◆ Textauszug
○ ○ ○ ○
Nachdem in den letzten Wochen und Monaten mehrere Zeitschriften den “besten”, “tollsten” oder einfach nur “idealen Tarif” in der privaten Krankenversicherung (PKV) gefunden haben, muss nun auch die Zeitschrift “€uro” etwas dazu beitragen.
Der zuständige Redakteur hat aber erst einmal entschieden, wir testen nur Einstiegstarife, das muss für den Wechsler aus der Gesetzlichen Krankenkasse (GKV) wohl reichen. Was genau diese Einstiegstarife (nach Meinung von €uro sind, erfahren wir in einer 3/4 Seite Erläuterungen.
Ich werde dieses Mal nicht wieder jeden Unsinn aus diesem Artikel und diesem Test kommentieren. Dennoch möchte ich Ihnen, wie auch in den letzten Kommentaren und Erläuterungen zu Tests einige Hinweise geben.
Auf Seite 136 der aktuellen Ausgabe 10/2010 der €uro Zeitschrift geht’s los. Dabei wird dem Leser mal wieder das “Schreckgespenst” “Du kannst die wieder in die GKV zurück” erklärt. Die Voraussetzungen, bei denen auch ein bisher privat Krankenversicherter wieder in die gesetzliche Krankenkasse (GKV) muss oder darf sind in dem Sozialgesetzbuch V geregelt. Demnach tritt Versicherungspflicht aus vielfältigen Gründen (Arbeitslosigkeit, EU Rentenbezug, Reduzierung der Arbeitszeit, sinkendes Einkommen) ein. Zu beachten ist aber hier, das die Altersgrenze von “55 Jahren” zu beachten ist.
○ ○ ○ ○
◆ Rohdaten
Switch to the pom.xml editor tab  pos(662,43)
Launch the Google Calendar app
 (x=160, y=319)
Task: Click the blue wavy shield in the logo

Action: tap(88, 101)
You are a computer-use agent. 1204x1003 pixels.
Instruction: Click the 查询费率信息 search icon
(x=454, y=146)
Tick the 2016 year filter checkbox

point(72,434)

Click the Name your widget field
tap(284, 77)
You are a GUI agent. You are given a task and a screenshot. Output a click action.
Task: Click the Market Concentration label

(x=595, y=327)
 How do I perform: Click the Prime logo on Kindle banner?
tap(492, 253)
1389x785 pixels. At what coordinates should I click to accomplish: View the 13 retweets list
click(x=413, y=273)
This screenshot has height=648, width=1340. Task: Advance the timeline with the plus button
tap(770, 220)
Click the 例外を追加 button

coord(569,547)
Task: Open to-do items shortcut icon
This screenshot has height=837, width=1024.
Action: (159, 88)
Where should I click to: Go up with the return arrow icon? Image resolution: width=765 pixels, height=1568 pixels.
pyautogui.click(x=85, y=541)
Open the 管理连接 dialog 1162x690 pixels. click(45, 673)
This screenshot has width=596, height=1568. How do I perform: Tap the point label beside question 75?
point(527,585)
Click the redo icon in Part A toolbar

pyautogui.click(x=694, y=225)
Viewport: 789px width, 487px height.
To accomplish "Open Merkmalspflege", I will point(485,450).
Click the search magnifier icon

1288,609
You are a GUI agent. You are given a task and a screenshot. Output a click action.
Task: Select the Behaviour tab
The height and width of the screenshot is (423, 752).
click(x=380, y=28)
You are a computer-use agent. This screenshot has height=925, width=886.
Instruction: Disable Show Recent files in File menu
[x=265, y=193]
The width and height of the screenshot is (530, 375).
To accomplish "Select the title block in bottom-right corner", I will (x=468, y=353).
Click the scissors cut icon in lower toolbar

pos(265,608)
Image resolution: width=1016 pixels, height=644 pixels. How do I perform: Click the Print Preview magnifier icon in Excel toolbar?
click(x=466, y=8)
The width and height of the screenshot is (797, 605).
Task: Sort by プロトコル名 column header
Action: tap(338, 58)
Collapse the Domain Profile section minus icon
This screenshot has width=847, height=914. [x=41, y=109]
○ ○ ○ ○
◆ Aufgaben
a) Wie lautet die Passage aus dem Beitrag über den PKV-Test, beginnend mit „Auf Seite 136“ und weiter bis „zu beachten ist.“, wenn Sie „Leser“ gegen „Verbraucher“ tauschen?
b) Wie könnte der Beitrag über den PKV-Test nach seinem letzten Satz weitergehen? Führen Sie ihn fort.
Die Daten werden hier nicht benötigt.

◆ Ergebnisse
a)
Auf Seite 136 der aktuellen Ausgabe 10/2010 der €uro Zeitschrift geht’s los. Dabei wird dem Verbraucher mal wieder das “Schreckgespenst” “Du kannst die wieder in die GKV zurück” erklärt. Die Voraussetzungen, bei denen auch ein bisher privat Krankenversicherter wieder in die gesetzliche Krankenkasse (GKV) muss oder darf sind in dem Sozialgesetzbuch V geregelt. Demnach tritt Versicherungspflicht aus vielfältigen Gründen (Arbeitslosigkeit, EU Rentenbezug, Reduzierung der Arbeitszeit, sinkendes Einkommen) ein. Zu beachten ist aber hier, das die Altersgrenze von “55 Jahren” zu beachten ist.

b)
Aber nun zurück zum “Test”. Warum derjenige, der aus der gesetzlichen Krankenkasse wechselt, sich gerade mit einen “Einstiegstarif” zufrieden geben soll, der zumindest in Teilbereichen, schlechter als die gesetzliche Kasse ist, verstehe ich nicht. Warum will ich mich leistungsseitig verschlechtern? Warum sollte der Versicherte in einen Tarif wechseln, welcher zwar Geld spart, aber im Leistungsfall richtig teuer werden kann?
Es gibt aber in dem Artikel noch einige “fragwürdige” Aussagen:
“Wenn ein Anbieter eines bestimmten PKV Tarifs keine jüngeren Beitragszahler mehr akquirieren kann, “vergreist” der Tarif.”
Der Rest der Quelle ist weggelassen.